Though Rodger and Joyce had combed Facebook countless times over the years, their son, Nick, decided to give it a go. “What he knew that I didn’t is that he could look by geographic area,” says Joyce.
Scanning the profiles, posts and friends of nearby Randells, the name Joanne Ferguson caught Nick’s eye. Her siblings were Randells, and digging deeper turned up photos of her father - Joe - who bore a striking resemblance to men in Rodger’s family. Giddy, Joyce fired off a message to Joanne, and the family went about their holiday hoping for a reply. However, as their time in Scotland drew to a close, they accepted they’d have to move on without having made the connection. As the family gathered in a local pub for their last meal in Scotland - just two hours before their scheduled departure - Joanne replied!
“All hell broke loose in that little pub,” says Joyce. Within minutes, she was talking to Joanne over the phone and arranging to meet at the hotel where they’d been staying. While Rodger and his family ran back to the hotel, Joanne shared the incredible news with her father.
“He was shocked, completely shocked,” says Joanne. “And the thing with my dad is, because he’s had a number of strokes, it takes him a long time to process information, an awful lot longer than it would for myself or anyone else.” Nevertheless, 75-year-old Joe was game to meet his “little brother” for the very first time.
A lump forms in Joanne’s throat as she recalls pushing her father in his wheelchair into the hotel lobby.
“My Uncle Rodger…he just walked straight towards my dad and went on his knees and gave him the biggest hug,” she says. “We were all crying; we all just were so full of emotion.”
An ocean apart their whole lives, the two men quickly learned they have more in common than most siblings raised under the same roof. Rodger and Joe were both career accountants. They share a lifelong love of sports. Their favourite dessert? Apple crisp. But the most striking tie that binds them is also the most touching: both Rodger and Joe grew up as only children. They are each other’s only sibling.
“It is something that, growing up as an only child, you miss. And as you get older you miss the fact that there are no nieces or nephews,” says Rodger. (In addition to Joanne, Joe has two other daughters and a son.)
That meeting was painfully short - after 90 minutes, Rodger and his family had to leave for their trip home. So three months later, Rodger and Joyce returned to Aberdeen.
“[Joe] was very much looking forward to Rodger and Joyce coming back when they came over in November, and he was happy to spend every day with them… And in my mind that makes me think that he is very happy about it all, even though he’s not really able to say it,” says Joanne, explaining he’s had difficulty communicating since his strokes.
The two sides of the family have swapped stories about the past, including what they’re sure was a true love story between Joseph Sr. and Joe’s late mother, Emily. Joanne believes the pair met in Aberdeen while Joseph Sr. stayed at a boarding house run by Emily and her mother.

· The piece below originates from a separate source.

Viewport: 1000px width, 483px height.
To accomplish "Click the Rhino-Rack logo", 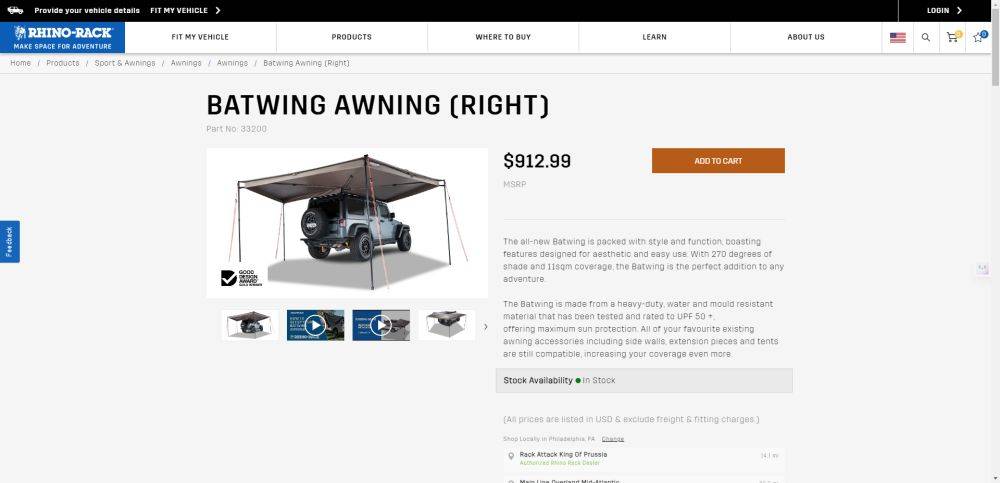I will pos(62,37).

Owing to her role in the family business, Joanne wonders if Emily was reluctant to follow her sweetheart back to his homeland. Whatever the reason for their parting, the family believes it was amicable. Five years following his return from Scotland, Joseph Sr. married Rodger’s mom.
“I’m sure he thought about his son in Scotland because he wasn’t the type that would forget that,” says Rodger, adding his father was a good family man.
If his father were alive today, Rodger imagines he’d be pleased to see that his two sons had finally found their way to each other. And while it might have taken nearly a lifetime, good things come to those who wait.
“We feel as close to that branch of our family as we do to any family members,” says Joyce.
“I’m happy we didn’t stop looking,” concludes a tearful Rodger. “I think it was meant to be.”